Christian Vivanco’s Beam Table Lamps
It’s funny how the names of manufacturers and designers mysteriously lodge in the brain. When I heard that the new series of solid wood Beam Table Lamps had been created by Christian Vivanco, I knew I’d come across his ilk before. Sure enough, back in early 2009, I’d profiled his Baobab Loveseat, a colorful and spacious furnishing modeled after an exotic African tree. Beam is equally colorful, though its inspiration is not exotic but rather the domesticated energy of the urban landscape.
Beam Table Lamp. Designed and Manufactured by Christian Vivanco.

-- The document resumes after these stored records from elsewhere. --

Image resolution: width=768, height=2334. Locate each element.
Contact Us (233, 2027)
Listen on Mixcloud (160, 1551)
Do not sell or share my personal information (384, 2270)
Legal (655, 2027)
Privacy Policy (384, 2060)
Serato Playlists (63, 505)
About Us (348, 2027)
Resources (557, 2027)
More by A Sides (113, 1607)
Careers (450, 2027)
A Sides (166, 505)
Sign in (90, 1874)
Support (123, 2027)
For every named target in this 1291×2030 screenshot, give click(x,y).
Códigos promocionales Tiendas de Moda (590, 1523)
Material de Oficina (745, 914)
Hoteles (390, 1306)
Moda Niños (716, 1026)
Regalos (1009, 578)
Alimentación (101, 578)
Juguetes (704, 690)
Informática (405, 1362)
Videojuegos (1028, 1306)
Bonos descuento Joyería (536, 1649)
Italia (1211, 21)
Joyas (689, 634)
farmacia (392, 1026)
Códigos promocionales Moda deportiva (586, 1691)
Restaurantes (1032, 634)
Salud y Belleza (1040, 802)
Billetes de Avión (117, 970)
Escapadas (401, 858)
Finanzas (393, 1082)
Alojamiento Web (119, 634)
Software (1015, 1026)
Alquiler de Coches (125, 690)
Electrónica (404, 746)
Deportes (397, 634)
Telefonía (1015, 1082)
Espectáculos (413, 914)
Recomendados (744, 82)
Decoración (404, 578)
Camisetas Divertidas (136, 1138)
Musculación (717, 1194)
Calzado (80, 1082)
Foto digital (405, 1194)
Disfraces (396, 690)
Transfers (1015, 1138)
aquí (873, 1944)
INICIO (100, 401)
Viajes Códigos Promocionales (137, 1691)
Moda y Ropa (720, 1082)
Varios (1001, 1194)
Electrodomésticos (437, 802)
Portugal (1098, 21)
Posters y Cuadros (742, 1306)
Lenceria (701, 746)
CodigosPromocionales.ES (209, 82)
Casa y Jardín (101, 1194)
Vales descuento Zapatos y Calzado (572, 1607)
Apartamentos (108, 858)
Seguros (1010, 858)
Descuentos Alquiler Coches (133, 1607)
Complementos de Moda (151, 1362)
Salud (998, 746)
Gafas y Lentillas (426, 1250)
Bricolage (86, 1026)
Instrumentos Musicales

The Beam Table Lamp Synthesizes Solid Wood and Thermoformed MMA
Vivanco says Beam was provoked by his contact with various lumberyards in the city: “There I got the chance to realize how beautiful wood can be against an urban background, planks and beams stacked one above the other, some of them rough and others refined.” One imagines the leap of Vivanco’s imagination, as it morphed all those recti-linear shapes against the multi-faceted blocks of the city in order to conceive of Beam.
The construction of the lamp is as simple as a solid block of pine. In fact, it is a solid block of pine partially obscured and definitely enhanced by a transparent shade of methyl methacrylate (the basic building block of Lucite) in the proverbial rainbow of colors. The shade hides a simple bare bulb, a choice that enhances the piece’s pronounced texturality while reinforcing its elemental nature.
Vivanco says that Beam is an homage to the basic qualities of wood—its weight, its unmistakable texture, its impressive solidity: “I was intrigued by the possible relationship between a visibly heavy object and something as ephemeral and inert as light. How could it work? The interaction was resolved by itself, using the essential intermediaries—just a bulb and a screen, both fitting perfectly into a pre-defined grid. Nothing else.”
Via MocoLoco.
About the Designer: Christian Vivanco is a design/build consortium of precisely one, but that hasn’t kept him from collaborating with such firms as Hewlett-Packard, Santa & Cole, Cosmic, Ofita, LuzDifusion, Almerich, and Chocolat Factory. His background in industrial design gives him the chops for such high-profile commercial work, but one senses his true love is artistically-invested product design, inspired by the beauty of the everyday–“from our friends to the strangers we see on the subway.” Vivanco intends for each of his highly functional and aesthetically intriguing furnishings and lights to provoke a bit of mirth, a respite of joy: “We all share something in common: the ability to smile. All of us like to see a smile in everyone, everywhere. All of the designs you find here try to evoke just that, a smile.”